----- EXERCISE MATERIAL

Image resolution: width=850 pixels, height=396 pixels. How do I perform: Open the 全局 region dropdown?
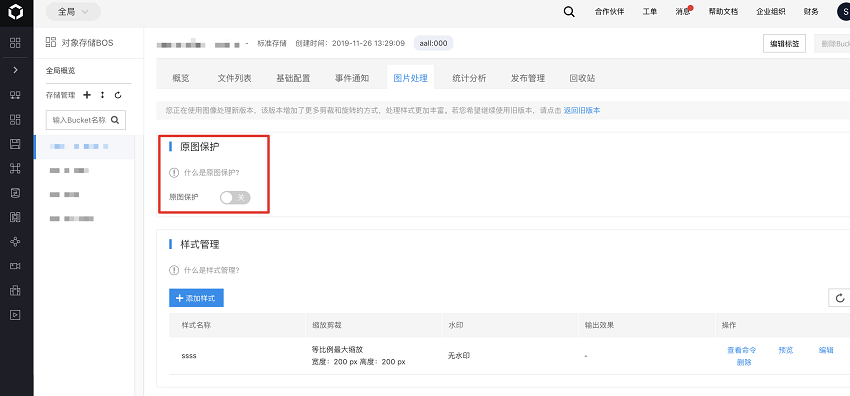point(73,12)
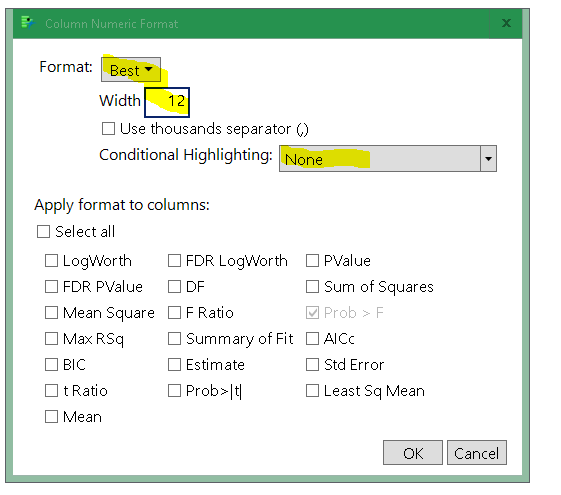561x495 pixels.
Task: Select the PValue checkbox
Action: tap(312, 260)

----------

## WHAT IS NEEDED
Reproduce each entry precisely, dropping only the pictures.

## EXERCISE RESULT
Image resolution: width=850 pixels, height=396 pixels. How do I perform: Open the 全局 region dropdown?
point(73,12)
561x495 pixels.
Task: Select the PValue checkbox
Action: tap(312, 260)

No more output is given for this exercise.